Bard President Leon Botstein and Professor and Journalist Mark Danner Discuss President Donald Trump’s Foreign and Domestic Policies in Public Dialogue on February 2
"Trump Abroad, Trump at Home: Declaring the New War" Is the Inaugural Event of the First 100 Days, a College-Wide Initiative Combining Civics and Public Media
ANNANDALE-ON-HUDSON, N.Y.—On Thursday, February 2, Bard College will host a public dialogue with Bard President Leon Botstein and Mark Danner, James Clarke Chace Professor of Foreign Affairs and the Humanities and contributor to the New York Review of Books, discussing President Donald Trump’s foreign and domestic policies.

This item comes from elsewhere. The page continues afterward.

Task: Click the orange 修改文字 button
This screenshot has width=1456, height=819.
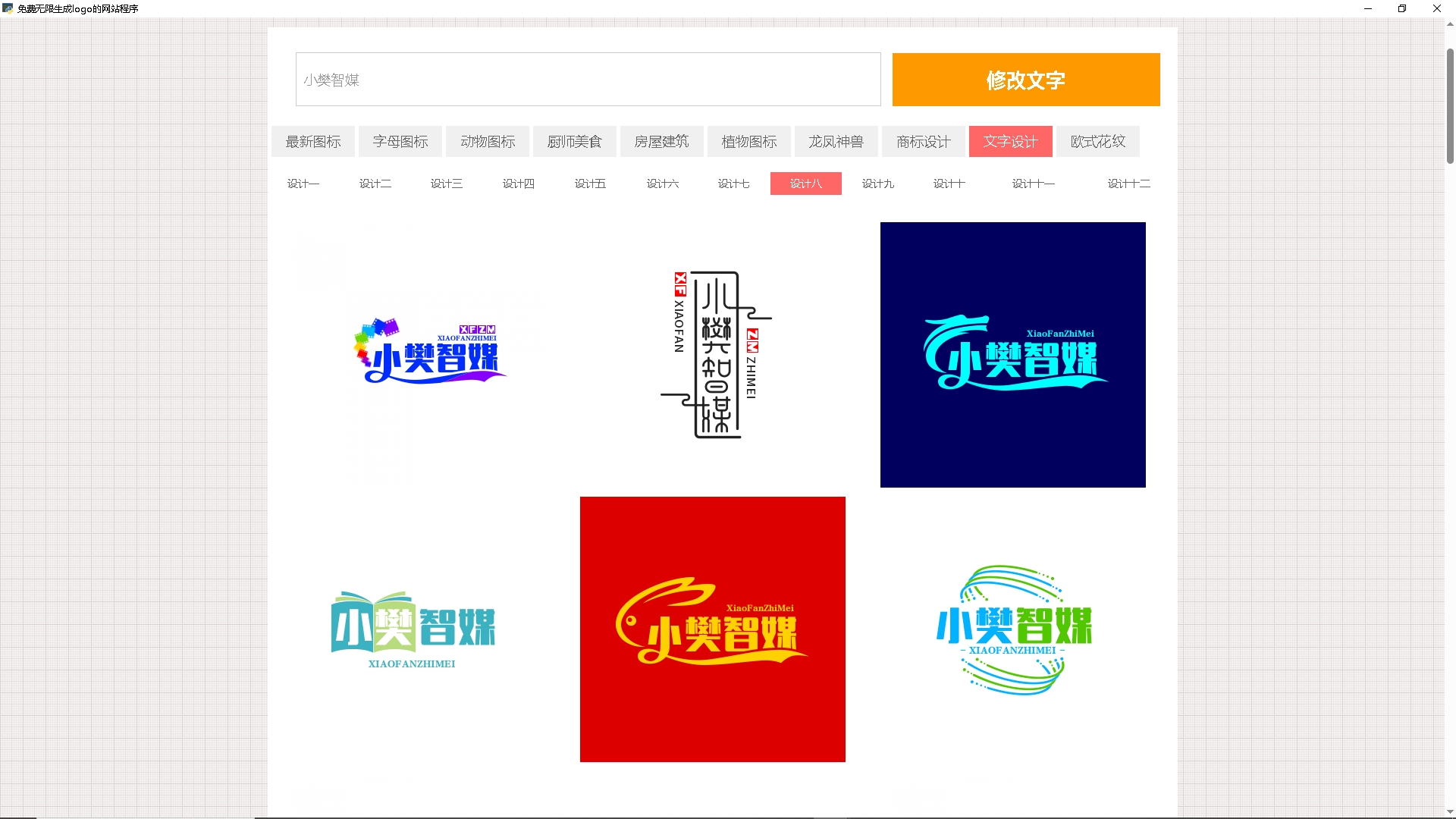Action: pos(1025,80)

The discussion, “Trump Abroad, Trump at Home: Declaring the New War,” is the inaugural event of the First 100 Days, a college-wide initiative combining civics and public media. Sponsored by the Center for Civic Engagement, Council for Inclusive Excellence, and Human Rights Project, the discussion is free and open to the public and takes place at 7 p.m. in Sosnoff Theater in the Richard B. Fisher Center for the Performing Arts. To view a webcast of the event, please visit: www.totalwebcasting.com/view/?func=VOFF&id=bard&date=2017-02-02&seq=1.“Nothing is more mysterious, and nothing more vital, than the foreign policy of President Donald J. Trump,” says Danner. “Here, even more than in domestic policy, his beliefs and intentions are a murky mass of contradictions: shunning traditional allies unless they ‘pay up,’ joining hands with Vladimir Putin, ‘bombing the s***’ out of ISIS. Trump is a self-described hard-liner who talks retrenchment, a strong man deeply skeptical of America’s traditional commitments, and he takes office with all the added powers of a leader of a nation permanently at war.”

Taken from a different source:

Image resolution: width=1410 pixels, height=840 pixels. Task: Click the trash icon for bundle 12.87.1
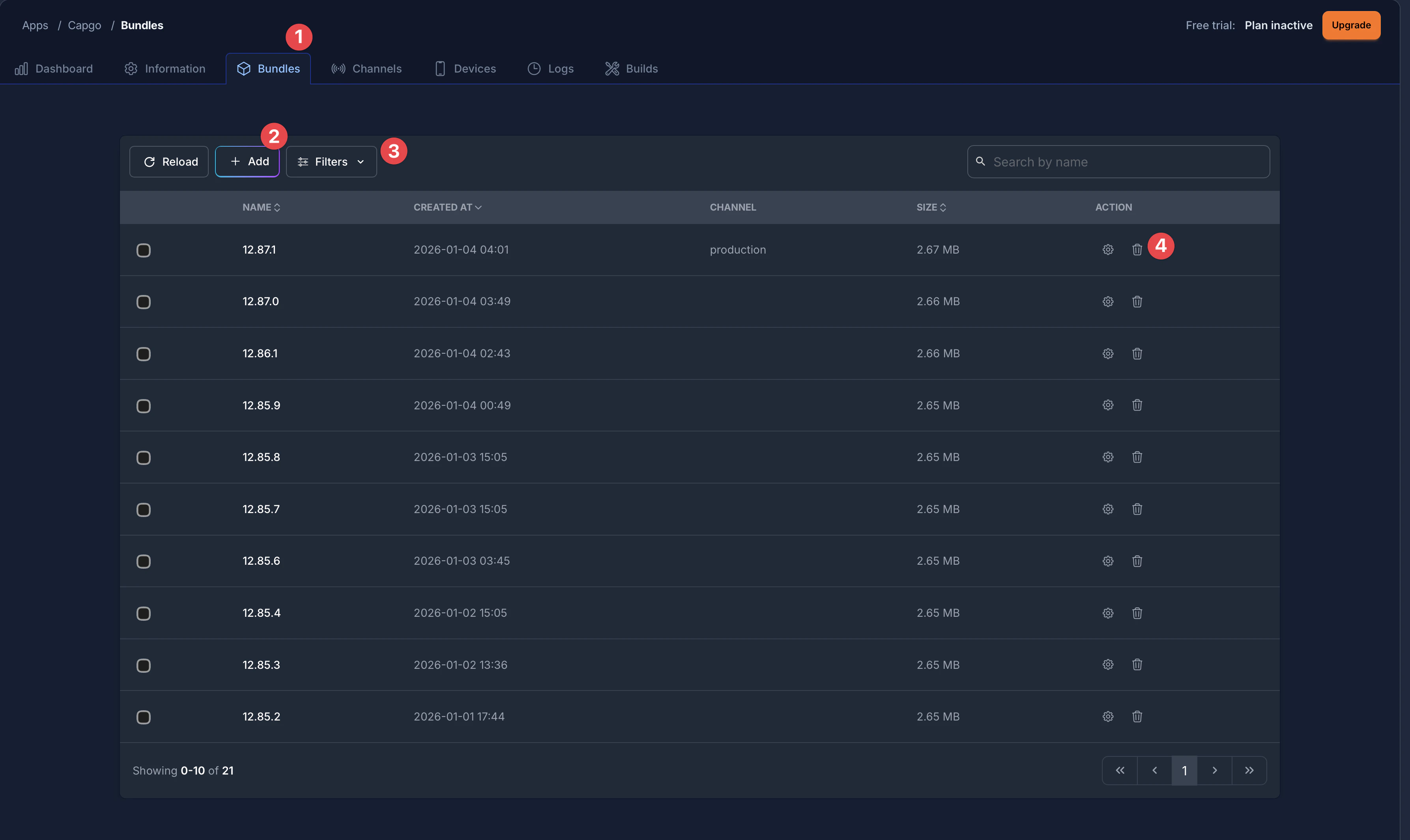(x=1137, y=250)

Leon Botstein, conductor, music historian, and leader in education reform, has been president and Leon Levy Professor in the Arts and Humanities of Bard College since 1975. The author of Jefferson’s Children: Education and the Promise of American Culture, he has published widely in the fields of music, education, and history and culture. Founder of Bard High School Early College, he has been a pioneer in linking American higher education to public secondary schools. Botstein is also a renowned international conductor who has served as the music director and conductor of the American Symphony Orchestra since 1992. He artistic codirector of SummerScape, the Bard Music Festival, and The Orchestra Now (TŌN), as well as conductor laureate of the Jerusalem Symphony Orchestra. His honors include the Award for Distinguished Service to the Arts from the American Academy of Arts and Letters and Harvard University’s Centennial Award, as well as the Cross of Honor from the Republic of Austria.
Mark Danner is a writer and reporter who for 25 years has written about politics and foreign affairs, focusing on war and conflict. He has covered, among many other stories, wars and political turmoil in Central America, Haiti, the Balkans, Iraq and the Middle East, and, most recently, the story of torture during the War on Terror. His books include Torture and the Forever War (forthcoming), Spiral: Trapped in the Forever War (2016), Stripping Bare the Body (2009), The Secret Way to War: The Downing Street Memo and the Iraq War’s Buried History (2006), Torture and Truth: America, Abu Ghraib, and the War on Terror (2004), The Road to Illegitimacy: One Reporter’s Travels through the 2000 Florida Vote Recount (2004), and The Massacre at El Mozote: A Parable of the Cold War (1994). Danner is James Clarke Chace Professor of Foreign Affairs and the Humanities at Bard College and Chancellor’s Professor of Journalism and English at the University of California, Berkeley.